Case Study - Fiddling With Portfolio

joesxm3

Thinks s/he gets paid by the post
Joined
Apr 13, 2007
Messages
1,324
Early in 2021 I decided to rearrange my portfolio and started making some changes that eventually included getting out of bond funds, adding more individual tech-growth stocks, getting out of Asian ETFs etc.

Since things have gone down quite a bit, I have had some angst wondering what things would have been like had I just continued to follow my "set it and forget it" plan.

I keep track of things in a spreadsheet that I make a copy of every weekend and update the investments and their current values. So I dug out the spreadsheet from the end of March 2021 which was close to the time I started making the changes. I updated the value of each holding with today's prices.

The results are somewhat interesting.

The two individual stocks I held at that time were JNJ and CVX. Both are up quite a bit from March 2021.

The Matthews Asian Funds are down quite a bit. All of my other funds are also down, except for a small TRP Mid East fund and VNQ REIT funds.

The ETFs I had in the metals sector including gold miner ETFs were still up.

My allocation in March 2021 was:
cash 42%
equity funds and ETFs 24%
bond funds 11.5%
REIT 4%
metal ETFs 16%
other (what ever it takes to add up to 100% since these are rough numbers)

Today I do not hold bond funds and my equity allocation is about 35%.

When I factor in my spending over the past year I end up with, compared to the amount the portfolio was worth at the end of March 2021.

Had I just kept exactly what I had in March 2021 I would be down (4.17%).

After fiddling with things I am down about (7.5%).


I did not try to calculate down from the high point.

I guess this is a data point in favor of sticking with your allocation, although the smaller loss percentage might be affected by the 10% increase in equity allocation before the drop happened.

I take some solace that it seems I have not messed things up as bad as I may have thought.

It will also be interesting to do this comparison after the market picks back up to see if my increased equity allocation and increased risk will rebound better than the conservative allocation.
 
Early in 2021 I decided to rearrange my portfolio and started making some changes that eventually included getting out of bond funds, adding more individual tech-growth stocks, getting out of Asian ETFs etc...

Getting out of bond funds is a reasonable thing to do, given that the Fed was starting a rate hike cycle.

I have no comment about getting out of Asian ETFs. I have only a small position in VWO (emerging market), and do not watch it too closely.

Getting into high-tech growth stocks this late in the bull market is not good, particularly as the Fed is tightening. The tech sector was so frothy, I made sure that all my holdings had a low P/E ratio. Even so, they got hammered along with the big names.
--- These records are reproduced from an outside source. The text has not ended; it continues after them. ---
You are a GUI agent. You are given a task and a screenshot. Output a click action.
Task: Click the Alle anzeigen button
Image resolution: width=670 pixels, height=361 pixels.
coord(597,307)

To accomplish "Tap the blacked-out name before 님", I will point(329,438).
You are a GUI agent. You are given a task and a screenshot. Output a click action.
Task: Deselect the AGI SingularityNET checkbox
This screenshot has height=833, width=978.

I have not made significant changes to my AA. The energy, metal mining, generally natural resource stocks have been climbing and change the sector weighing in my portfolio, and I just let them be.
 
Last edited:
I would have to check how much the Asian funds dropped before I got out, but for the period in my OP they are down quite a bit.
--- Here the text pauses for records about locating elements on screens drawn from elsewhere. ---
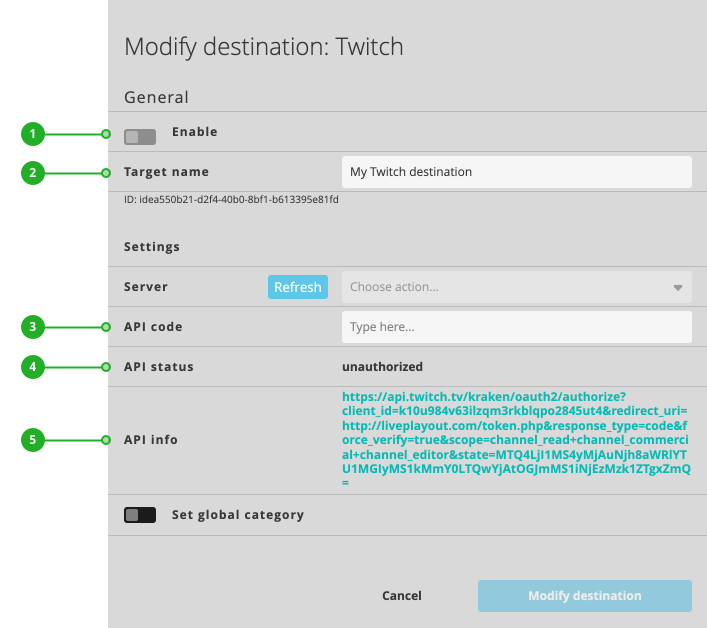Image resolution: width=707 pixels, height=628 pixels.
Task: Click the green callout marker number 2
Action: 33,173
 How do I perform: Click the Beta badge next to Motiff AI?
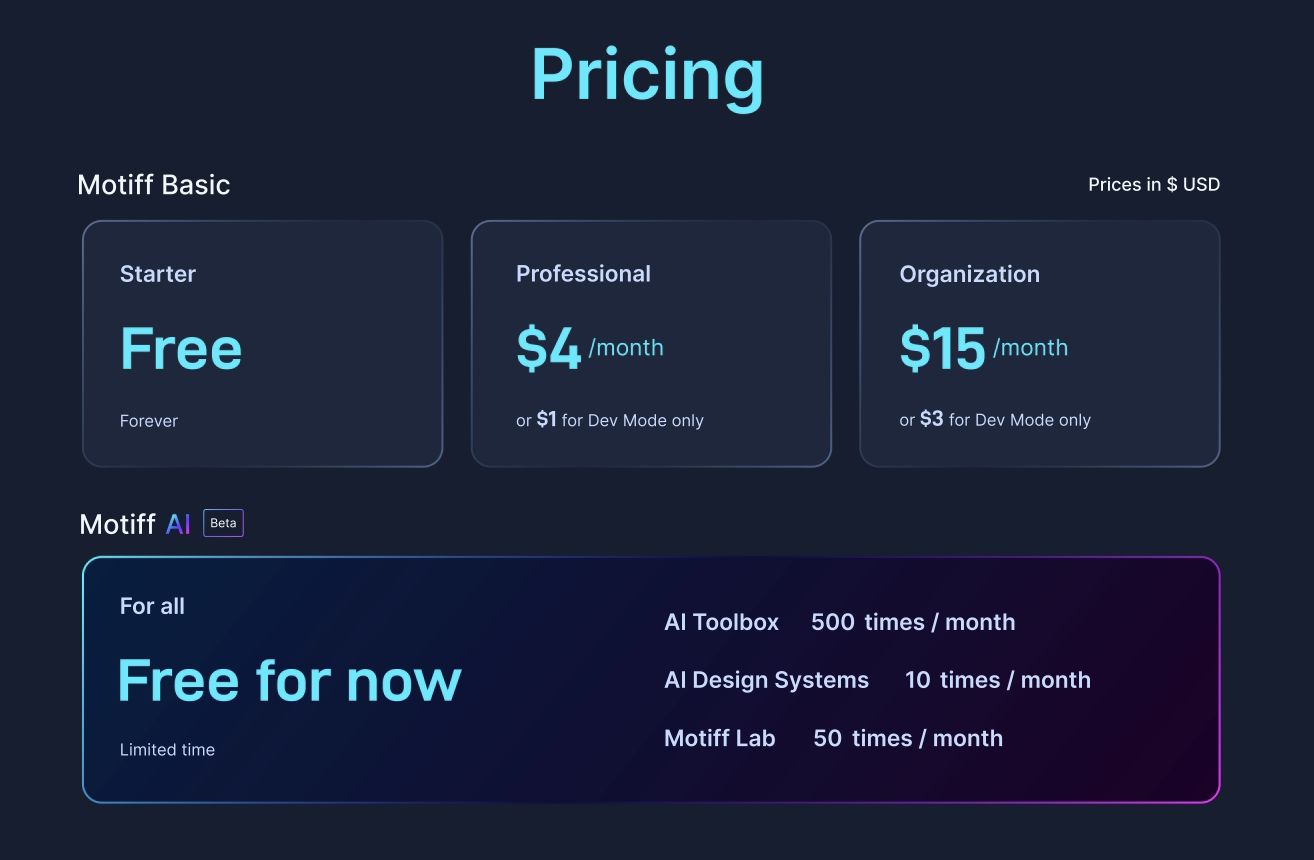click(x=223, y=523)
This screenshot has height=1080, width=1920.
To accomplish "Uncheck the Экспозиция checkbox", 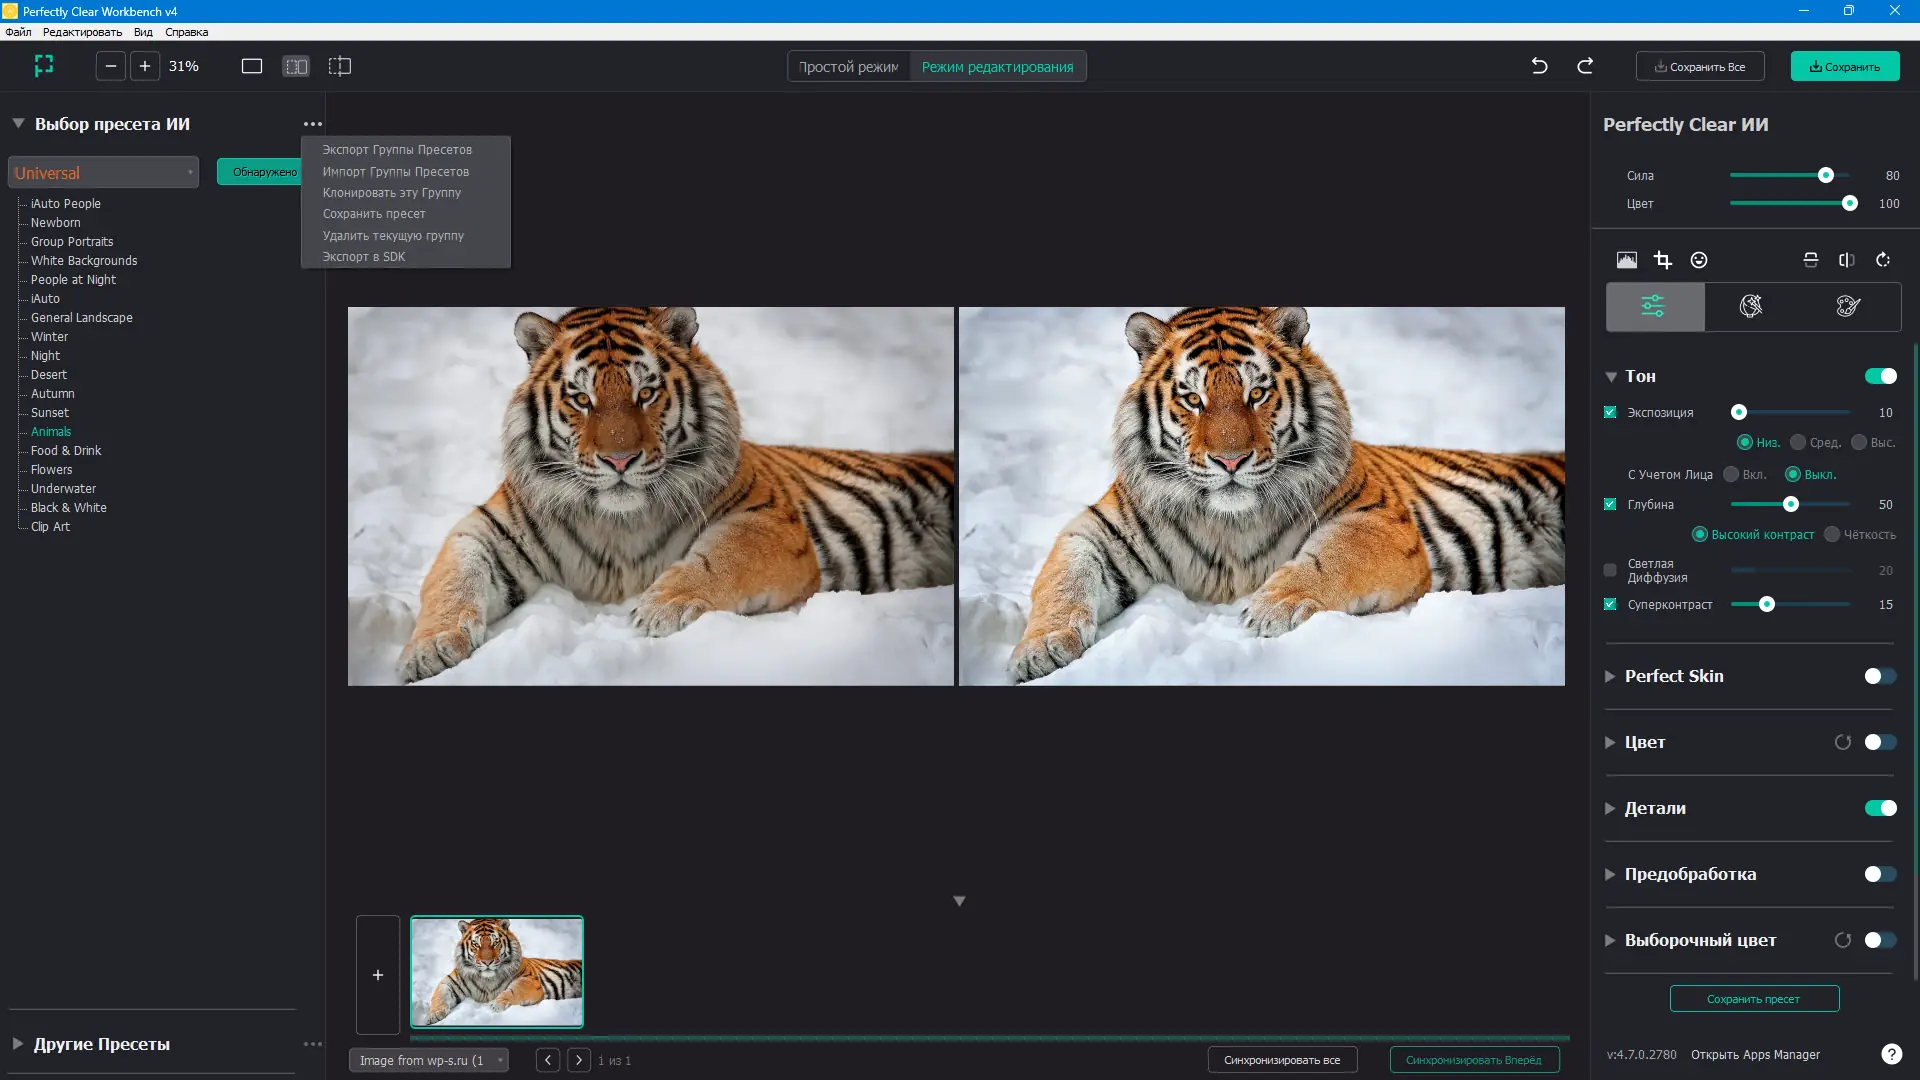I will point(1610,412).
Matthews Pacific Tiger MAPTX (37.88%)
Mathews Dividend Companies MAPIX (35.45%)
Matthews China MCHFX (47.68%)

I had quite a nice run of gains with them from the early 2000's when I bought them.

My two Fidelity bond funds were down about 9.6% during this time period.
BSV was down 5.71% and VCSH down 6.34%.

I think it would be interesting to dig out my spreadsheet from right before the covid money pump turned on and see how that measures up using the same methodology.
 
Heh, heh, I can barely run my own life (or portfolio) but I sense some market timing here. I've finally gotten to the point that I only want to rebalance from time to time - not seriously change my AA. Very much a personal decision, so YMMV.
 
OK I confess I messed with my allocation over that period as well, increasing equities to 86% at one point, currently 78% equities, 10% cash. From March 1st 2021 to today, we are down -3.55%. I thought it would have been far worse, but we had a big run up to November or so, so the big drop in 2022 was just a washout. I started doing covered calls to protect some equity exposure this year, but I was so heavily invested in large cap growth and tech, I got beat up worst than the S&P, currently down about the same as the US market at -14.5% YTD. A blended portfolio of 60/40 would be down YTD -11.2%.
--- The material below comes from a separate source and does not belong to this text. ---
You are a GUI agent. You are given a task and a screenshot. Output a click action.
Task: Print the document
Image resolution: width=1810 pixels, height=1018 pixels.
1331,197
If you look at March 1 2021 to date, a 60/40 should be up about 1.6%, US stocks 4.5% up. So, I guess I messed up as well in my allocations.
 
Last edited:
Lesson 1: you never want to sell JNJ.

Lesson 2: good to own o&g when the economy is awakening from a shock (as in 2009) or a pandemic.

Lesson 3: that's a lot of cash.
 
One's portfolio over time is like a bar of soap - the more you handle it, the smaller it gets.